→ **GIVEN RECORDS**:
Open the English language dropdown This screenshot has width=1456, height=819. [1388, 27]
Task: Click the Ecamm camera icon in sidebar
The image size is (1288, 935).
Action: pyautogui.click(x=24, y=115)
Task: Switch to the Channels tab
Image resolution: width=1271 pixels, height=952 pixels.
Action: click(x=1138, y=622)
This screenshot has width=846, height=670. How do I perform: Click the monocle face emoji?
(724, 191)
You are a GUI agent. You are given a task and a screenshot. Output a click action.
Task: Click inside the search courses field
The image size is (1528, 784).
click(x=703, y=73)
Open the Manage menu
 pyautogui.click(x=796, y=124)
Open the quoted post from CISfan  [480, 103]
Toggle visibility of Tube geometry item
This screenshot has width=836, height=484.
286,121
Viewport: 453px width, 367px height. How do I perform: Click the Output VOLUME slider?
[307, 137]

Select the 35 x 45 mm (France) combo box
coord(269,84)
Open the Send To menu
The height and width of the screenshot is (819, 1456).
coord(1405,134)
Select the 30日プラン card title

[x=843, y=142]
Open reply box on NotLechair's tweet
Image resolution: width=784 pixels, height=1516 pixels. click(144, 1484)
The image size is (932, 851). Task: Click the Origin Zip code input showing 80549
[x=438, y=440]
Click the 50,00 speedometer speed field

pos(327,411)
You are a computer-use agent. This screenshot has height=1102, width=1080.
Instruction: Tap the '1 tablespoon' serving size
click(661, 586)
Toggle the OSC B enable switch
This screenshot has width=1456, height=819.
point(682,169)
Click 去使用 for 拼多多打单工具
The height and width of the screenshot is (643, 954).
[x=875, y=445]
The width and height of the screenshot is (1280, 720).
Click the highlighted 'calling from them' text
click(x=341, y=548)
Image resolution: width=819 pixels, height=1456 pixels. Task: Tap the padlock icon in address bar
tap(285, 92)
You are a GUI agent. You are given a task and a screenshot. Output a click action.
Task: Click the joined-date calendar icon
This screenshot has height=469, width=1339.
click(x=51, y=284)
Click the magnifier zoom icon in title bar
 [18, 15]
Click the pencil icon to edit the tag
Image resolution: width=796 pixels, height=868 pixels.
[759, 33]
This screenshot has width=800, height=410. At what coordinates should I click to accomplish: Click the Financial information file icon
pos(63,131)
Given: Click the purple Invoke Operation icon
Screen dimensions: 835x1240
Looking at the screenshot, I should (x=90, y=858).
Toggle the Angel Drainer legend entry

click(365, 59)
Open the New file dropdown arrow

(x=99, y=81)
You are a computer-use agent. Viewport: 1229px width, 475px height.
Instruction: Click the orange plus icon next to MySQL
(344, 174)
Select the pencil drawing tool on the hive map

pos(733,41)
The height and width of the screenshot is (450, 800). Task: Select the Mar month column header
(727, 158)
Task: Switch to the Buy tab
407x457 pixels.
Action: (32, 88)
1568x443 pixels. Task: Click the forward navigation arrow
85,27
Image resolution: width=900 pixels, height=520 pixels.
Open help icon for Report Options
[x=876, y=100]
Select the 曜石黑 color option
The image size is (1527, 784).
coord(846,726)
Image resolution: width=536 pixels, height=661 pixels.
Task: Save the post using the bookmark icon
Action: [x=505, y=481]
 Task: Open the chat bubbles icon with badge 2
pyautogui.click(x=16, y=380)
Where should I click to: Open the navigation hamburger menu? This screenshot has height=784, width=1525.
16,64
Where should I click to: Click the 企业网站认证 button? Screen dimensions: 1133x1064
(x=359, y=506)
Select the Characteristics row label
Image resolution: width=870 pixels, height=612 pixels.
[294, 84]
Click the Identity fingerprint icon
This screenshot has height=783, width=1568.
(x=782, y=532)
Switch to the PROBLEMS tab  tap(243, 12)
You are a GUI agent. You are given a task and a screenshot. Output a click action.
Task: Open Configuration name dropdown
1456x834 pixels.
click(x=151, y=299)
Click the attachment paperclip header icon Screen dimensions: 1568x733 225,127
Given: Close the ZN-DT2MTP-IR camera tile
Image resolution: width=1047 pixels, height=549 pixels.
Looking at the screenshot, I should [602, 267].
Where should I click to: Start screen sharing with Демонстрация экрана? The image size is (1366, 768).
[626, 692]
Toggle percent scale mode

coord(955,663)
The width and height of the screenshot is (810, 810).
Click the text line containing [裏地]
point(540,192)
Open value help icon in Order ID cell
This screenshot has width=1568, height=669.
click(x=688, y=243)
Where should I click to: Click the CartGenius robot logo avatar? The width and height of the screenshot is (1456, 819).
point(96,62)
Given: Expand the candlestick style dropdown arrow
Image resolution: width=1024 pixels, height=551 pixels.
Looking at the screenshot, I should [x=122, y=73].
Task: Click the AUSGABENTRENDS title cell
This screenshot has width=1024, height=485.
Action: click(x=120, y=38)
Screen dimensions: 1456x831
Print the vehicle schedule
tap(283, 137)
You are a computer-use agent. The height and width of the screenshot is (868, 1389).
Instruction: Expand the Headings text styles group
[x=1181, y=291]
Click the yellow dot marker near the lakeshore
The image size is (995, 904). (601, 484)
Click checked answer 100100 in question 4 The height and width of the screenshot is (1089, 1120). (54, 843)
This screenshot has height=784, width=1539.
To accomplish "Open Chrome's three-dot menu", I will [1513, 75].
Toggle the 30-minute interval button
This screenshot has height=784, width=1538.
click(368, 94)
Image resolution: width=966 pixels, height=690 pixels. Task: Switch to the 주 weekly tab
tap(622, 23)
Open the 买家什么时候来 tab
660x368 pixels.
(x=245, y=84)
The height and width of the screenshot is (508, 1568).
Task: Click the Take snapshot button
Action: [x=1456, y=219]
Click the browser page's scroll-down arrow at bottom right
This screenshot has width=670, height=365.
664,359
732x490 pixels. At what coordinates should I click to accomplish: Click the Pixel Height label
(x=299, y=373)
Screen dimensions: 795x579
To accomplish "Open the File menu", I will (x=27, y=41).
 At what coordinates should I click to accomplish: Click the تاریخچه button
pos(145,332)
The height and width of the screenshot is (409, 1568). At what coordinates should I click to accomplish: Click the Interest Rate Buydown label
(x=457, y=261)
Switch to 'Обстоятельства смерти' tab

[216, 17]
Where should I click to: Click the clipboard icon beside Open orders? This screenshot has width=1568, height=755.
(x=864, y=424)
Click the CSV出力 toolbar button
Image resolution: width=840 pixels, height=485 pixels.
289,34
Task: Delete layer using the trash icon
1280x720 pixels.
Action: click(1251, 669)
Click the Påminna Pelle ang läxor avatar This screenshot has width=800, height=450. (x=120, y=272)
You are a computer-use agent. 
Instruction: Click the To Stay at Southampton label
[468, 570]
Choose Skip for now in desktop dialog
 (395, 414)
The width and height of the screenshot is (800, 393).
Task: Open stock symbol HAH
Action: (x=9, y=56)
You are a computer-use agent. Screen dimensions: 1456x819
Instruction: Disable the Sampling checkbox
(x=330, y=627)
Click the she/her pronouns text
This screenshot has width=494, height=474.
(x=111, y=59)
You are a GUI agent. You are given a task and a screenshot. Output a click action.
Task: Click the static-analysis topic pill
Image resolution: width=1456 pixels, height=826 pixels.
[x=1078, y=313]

→ **AIM**: Render the lines from the line with "Where should I click to: Click the 企业网站认证" to the line with "(x=359, y=506)" as a two-column CSV with the headers instruction and click_point. Give one row that pairs the text with its answer, putting each in a single quoted field with any line breaks replaced by spaces.

→ **OUTPUT OF THE TASK**:
instruction,click_point
"Where should I click to: Click the 企业网站认证 button? Screen dimensions: 1133x1064","(x=359, y=506)"